Segundo Althusser, um autor
francês de linha marxista, a religião, ao lado da educação, sempre foi um
Aparelho Ideológico de Estado.
Usada para vender a
ideologia da elite e organizar a estrutura social, hierarquizando a sociedade.
Para garantir a submissão
completa das massas, outro mecanismo, o Aparelho Repressivo de Estado,
excluiria ou segregaria os indivíduos que não são convencidos ideologicamente.

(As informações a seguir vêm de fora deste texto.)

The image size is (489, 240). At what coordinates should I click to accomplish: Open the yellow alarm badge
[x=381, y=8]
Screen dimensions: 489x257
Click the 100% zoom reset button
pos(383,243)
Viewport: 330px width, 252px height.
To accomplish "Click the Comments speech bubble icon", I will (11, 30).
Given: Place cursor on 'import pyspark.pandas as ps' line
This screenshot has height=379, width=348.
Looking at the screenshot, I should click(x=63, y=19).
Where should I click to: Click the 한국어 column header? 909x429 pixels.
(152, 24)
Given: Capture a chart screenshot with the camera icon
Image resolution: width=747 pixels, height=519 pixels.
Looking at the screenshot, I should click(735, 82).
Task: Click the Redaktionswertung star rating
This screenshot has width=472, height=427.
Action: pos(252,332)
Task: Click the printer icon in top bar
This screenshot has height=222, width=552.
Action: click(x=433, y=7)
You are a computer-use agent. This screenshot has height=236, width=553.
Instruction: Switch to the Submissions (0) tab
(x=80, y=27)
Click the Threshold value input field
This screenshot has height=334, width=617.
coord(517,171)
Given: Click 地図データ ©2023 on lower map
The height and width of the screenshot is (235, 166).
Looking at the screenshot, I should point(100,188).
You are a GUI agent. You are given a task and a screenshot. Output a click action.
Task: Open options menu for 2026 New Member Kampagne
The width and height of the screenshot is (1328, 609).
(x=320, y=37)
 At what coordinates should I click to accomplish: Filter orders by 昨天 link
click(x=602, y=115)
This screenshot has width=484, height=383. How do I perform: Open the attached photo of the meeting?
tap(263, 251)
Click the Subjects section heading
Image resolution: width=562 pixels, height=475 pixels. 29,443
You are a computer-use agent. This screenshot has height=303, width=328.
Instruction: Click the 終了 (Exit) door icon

Contemporaneamente, apesar
da religião possuir uma força de penetração menor que no passado, continua
atrelada ao Estado, sendo propagada pelos meios de comunicação.
Este, como Aparelho
Ideológico, assim como a própria religião, possui internamente Aparelhos
Repressivos, reproduzindo a desigualdade e a divisão social e econômica
capitalista.
A religião, ao invés de
representar a possibilidade de libertação e autonomia, através da construção
ética do sujeito; como mecanismo de Estado, impõe padrões de comportamentos,
uma moral que serve a interesses de grupos hegemônicos.
Embora seja possível
discorrer sobre uma ética religiosa ou uma metafísica ética, a religião acabou
transformando-se em elemento utilizado para doutrinar, impondo uma moral que
configura pura heteronomia, elegendo o Estado como figura centralizadora da
fixação de parâmetros de ação.
Não obstante a confusão
reinante entre ética e moral, assim como outros fatores como o Direito
interferindo na conceituação e entendimento; a religião, atrelada ao Estado,
complica mais este cenário.
Para saber mais sobre o assunto.
BERGSON, Henri. As duas fontes da moral e da religião. Rio
de Janeiro: Zahar, 1978.
GIDDENS, Anthony. Sociologia. Porto Alegre: Artmed, 2005.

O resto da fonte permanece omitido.